It was many months later that several Tatars returned and brought the appalling news of the catastrophe that befell the Khivan expedition. The newly built forts in Turkmenistan were at once evacuated, and that at considerable loss from inclement weather and Turkmen tribesmen.

What exactly happened with Bekovich-Cherkassky remains a matter of some controversy. According to a few surviving members of his contingent, they advanced to within 120km from Khiva, when the khan attacked them with a 24,000-strong army. After three days of bloody fighting, the Khivans were routed.

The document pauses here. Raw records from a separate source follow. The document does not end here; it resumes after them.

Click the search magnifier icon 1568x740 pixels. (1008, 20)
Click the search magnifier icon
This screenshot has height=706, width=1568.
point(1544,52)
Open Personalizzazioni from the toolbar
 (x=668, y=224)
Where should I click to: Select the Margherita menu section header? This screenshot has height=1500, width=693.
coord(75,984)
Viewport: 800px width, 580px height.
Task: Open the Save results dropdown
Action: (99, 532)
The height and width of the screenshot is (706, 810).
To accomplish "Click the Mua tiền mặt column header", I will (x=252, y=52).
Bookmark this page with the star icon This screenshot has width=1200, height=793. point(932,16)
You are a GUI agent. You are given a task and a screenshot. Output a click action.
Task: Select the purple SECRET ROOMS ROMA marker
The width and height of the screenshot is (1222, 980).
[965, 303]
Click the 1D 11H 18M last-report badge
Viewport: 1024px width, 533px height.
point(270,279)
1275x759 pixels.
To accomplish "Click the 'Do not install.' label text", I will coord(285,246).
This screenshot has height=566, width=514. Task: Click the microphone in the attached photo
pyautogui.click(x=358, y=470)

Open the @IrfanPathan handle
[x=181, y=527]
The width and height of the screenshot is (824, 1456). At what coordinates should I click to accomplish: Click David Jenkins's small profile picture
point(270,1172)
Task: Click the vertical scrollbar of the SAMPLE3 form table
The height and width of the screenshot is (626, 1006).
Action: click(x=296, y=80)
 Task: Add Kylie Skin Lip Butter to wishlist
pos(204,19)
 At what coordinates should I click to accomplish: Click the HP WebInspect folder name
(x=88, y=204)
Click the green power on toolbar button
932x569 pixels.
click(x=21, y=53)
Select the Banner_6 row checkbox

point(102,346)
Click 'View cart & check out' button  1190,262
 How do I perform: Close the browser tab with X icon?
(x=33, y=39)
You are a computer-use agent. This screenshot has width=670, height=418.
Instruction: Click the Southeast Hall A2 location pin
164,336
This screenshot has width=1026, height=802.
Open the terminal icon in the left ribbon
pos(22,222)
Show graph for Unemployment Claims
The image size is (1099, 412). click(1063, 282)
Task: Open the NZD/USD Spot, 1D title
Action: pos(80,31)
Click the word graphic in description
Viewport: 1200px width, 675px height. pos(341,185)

Seeing that the enemy was very numerous, Bekovich-Cherkassky understood that diplomacy had a better chance of success. The Russian officer, accompanied only by 500 of his men, rode into the enemy's camp to propose terms. The khan pretended to surrender to him, welcomed him warmly, persuading him to divide the Russian army to dwell in five separate towns in order to facilitate foraging. The Khivans then attacked the five towns one by one, slaughtering most Russians, selling the others as slaves, and executing all Russian officers including Prince Cherkassky.

Peter the Great did nothing to avenge the defeat since he was still occupied by the war with Sweden, and also by the hostility of the Ottoman Empire. It was over a century later that the Russian Empire resumed its military expeditions into Central Asia.

==See also==
- Khivan campaign of 1839
- Khivan campaign of 1873

== Bibliography ==
- Андреевский, И. Е. (1891). "Бекович, Девлет-Кизден-Мурза"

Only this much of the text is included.